The if parts are straightforward enough. Every cyclic group is generated by one element, call it $g$, and thus every monoid homomorphism from a cyclic group is determined by where it sends $g$. If the codomain is the same cyclic group, then every element is $g^k$ for some $k$. Thus every monoid endomorphism of cyclic groups is a power function: $f(x) = f(g^k) = f(g)^k = g^{mk} = x^m$ where $x = g^k$ and $f(g) = g^m$. There are only two functions $\mathbb{Z}_2\to\mathbb{Z}_2$ such that $f(e) = e$ and both are monoid homomorphisms. Similarly, there are only two permutations of $\mathbb{Z}_3$ that fix $e$ and both are monoid homomorphisms.
The other way is a bit more interesting. First, the $\mathbb{Z}_2$ case. Let $g$ be an element of $M$ not equal to $e$. Then, by assumption, the function which sends everything but $e$ to $g$ is of the form $f(x) = x^n$ which is to say every element of $M$ other than $e$ satisfies $x^n = g$ for some $n > 0$. We easily have $g^n = g = x^n$ which if $M$ was a group would imply $g = x$ for all $x\neq e$ and we'd be done. To show that $M$ must be a group we consider the constantly $e$ function. Again, by assumption, we have $x^n = e$ for all $x$ for some $n > 0$. In fact, $n$ must be greater than $1$ otherwise $g = e$ contradicting the assumption of at least two elements. Therefore for every $x$, $xx^{n-1} = e$ and so $x^{n-1}$ is an inverse and all elements are invertible.
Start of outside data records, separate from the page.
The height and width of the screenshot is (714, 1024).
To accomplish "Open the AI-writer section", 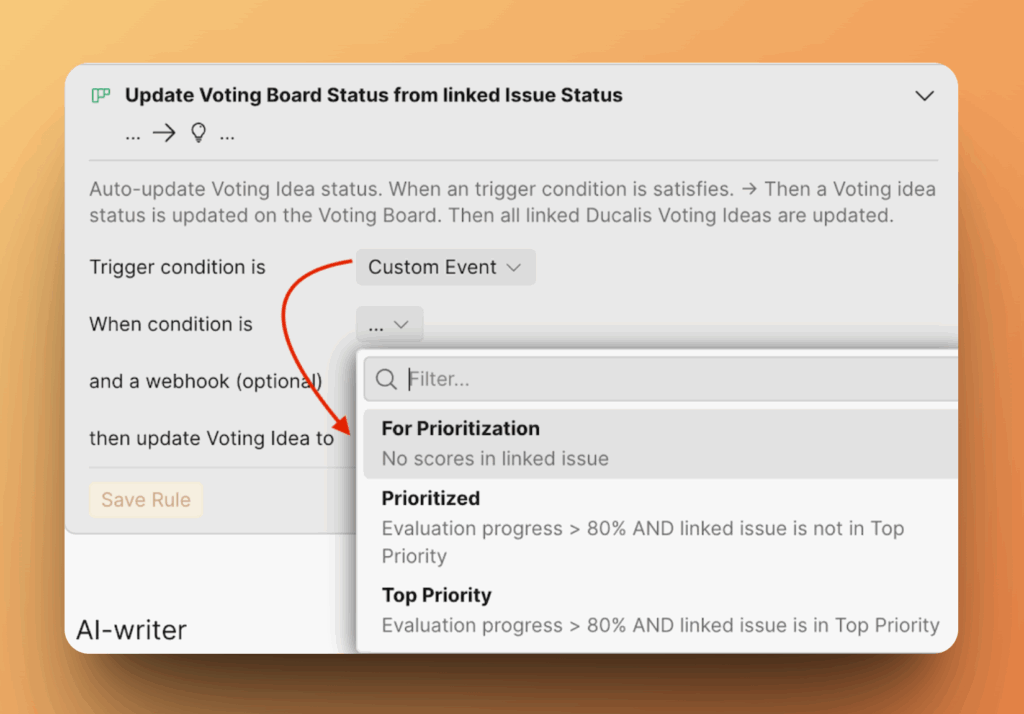I will point(132,630).
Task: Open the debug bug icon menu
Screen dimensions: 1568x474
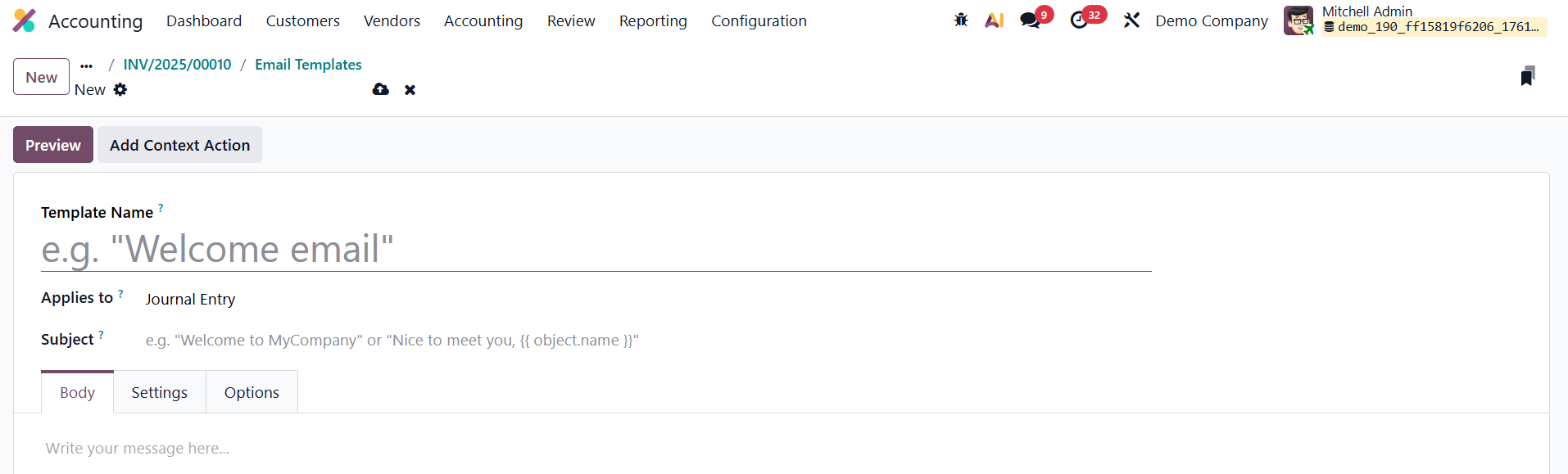Action: (x=961, y=20)
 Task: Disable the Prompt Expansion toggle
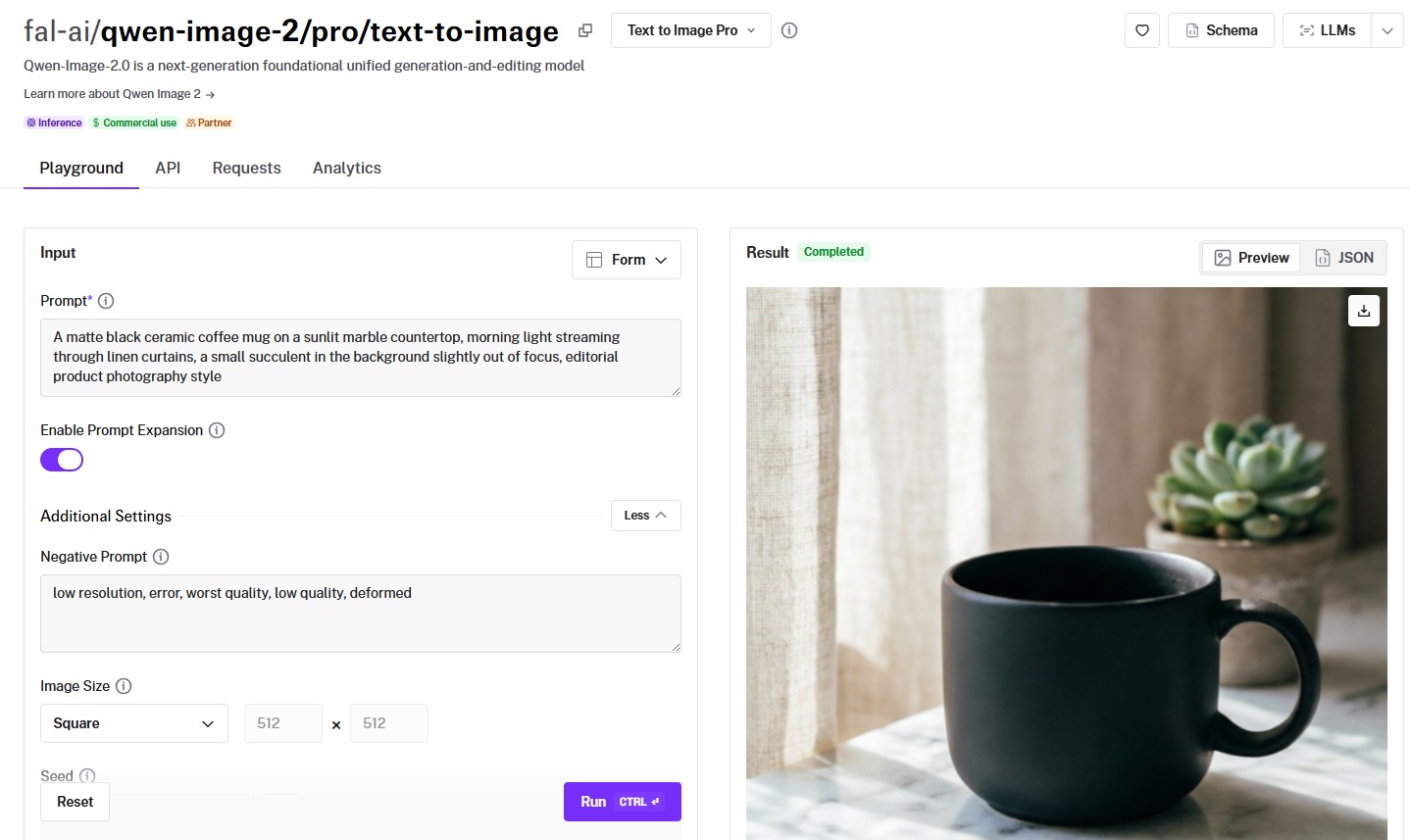(x=62, y=460)
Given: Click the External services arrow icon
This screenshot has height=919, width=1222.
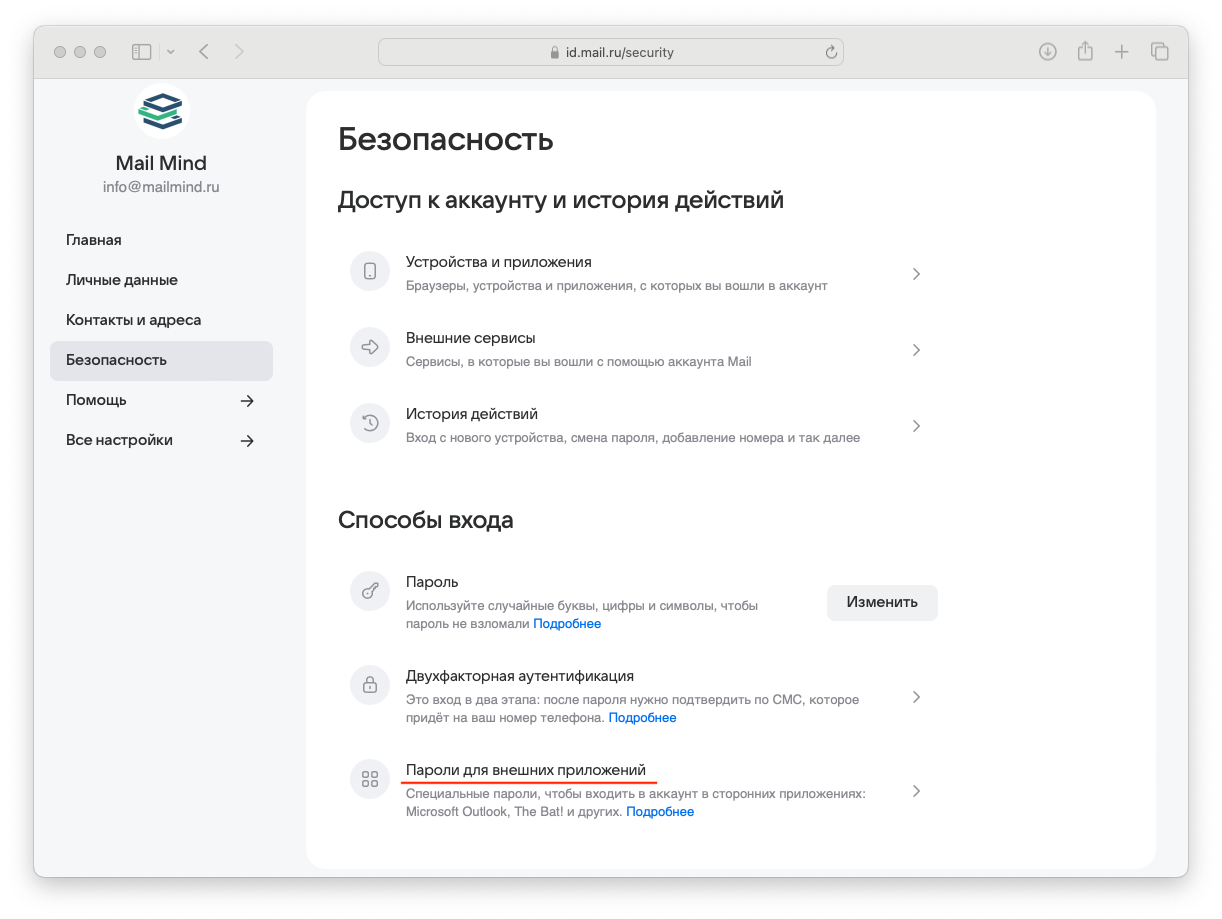Looking at the screenshot, I should tap(369, 348).
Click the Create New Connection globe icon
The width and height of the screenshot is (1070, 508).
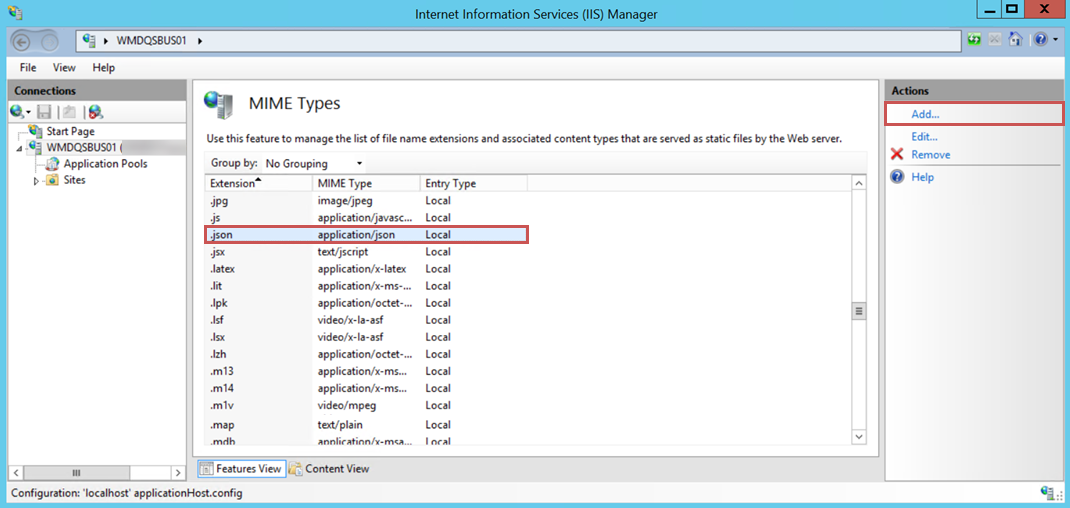tap(18, 112)
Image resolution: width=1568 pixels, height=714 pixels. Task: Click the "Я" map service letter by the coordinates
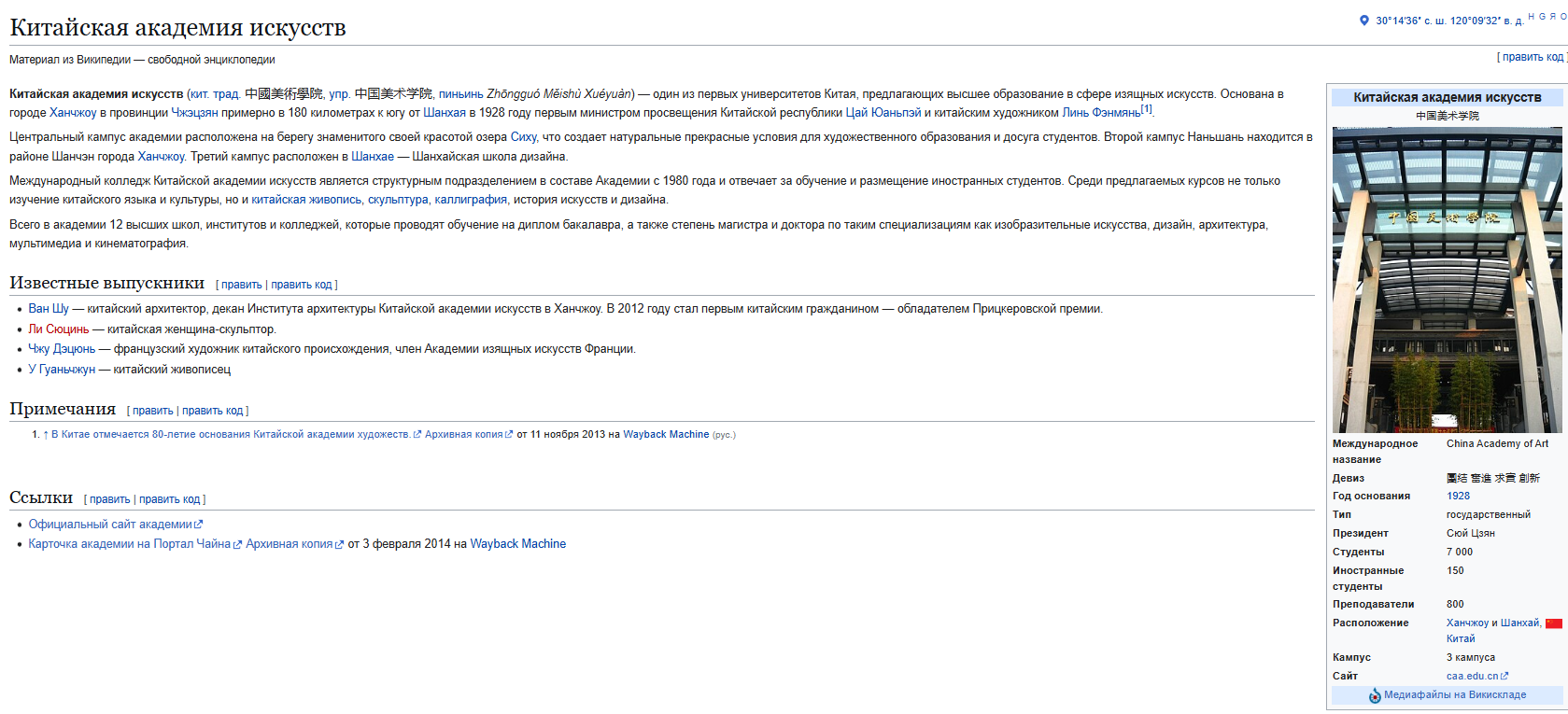pyautogui.click(x=1553, y=17)
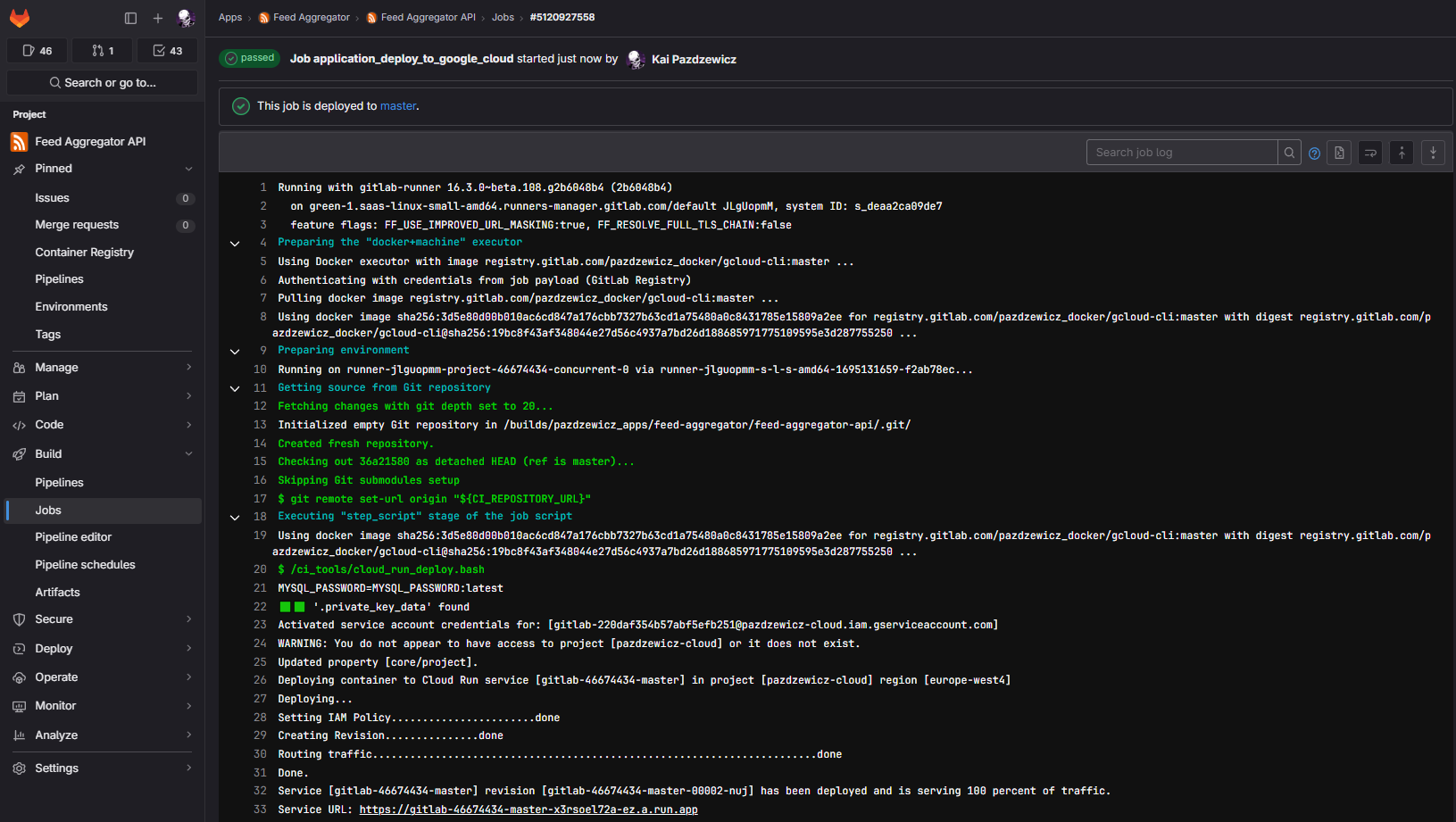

The same approach can't be used for the $\mathbb{Z}_3$ case since neither of the functions used above were necessarily permutations. Assume $M$ has $n+1$ elements and label the non-unit from $1$ to $n$. Let $\varphi$ cyclicly permute the $n$ non-units and fix $e$. Since $\varphi(g_1) = g_1^n = g_2 \neq g_1$, $n$ must be greater than $1$. $\varphi^n(x) = x^{n^n} = x$ for all $x$ where $\varphi^n$ means the $n$-fold application of $\varphi$. It's also clear that for all $x \neq e$, $x = g_1^k$ for some $k$, but since $n^n > n$, $e$ must also be $g_1^k$ for some $k$, thus $M$ is a cyclic group. Now use the permutation $\psi$ which swaps $g_1$ and $g_1^2$ (which are distinct and distinct from $e$ because there are at least $3$ elements) and fixes all other elements, then $\psi(x) = x^2$ and $\psi(\psi(x)) = x = x^4$ for all $x$. Thus we have a cyclic group of order $3$.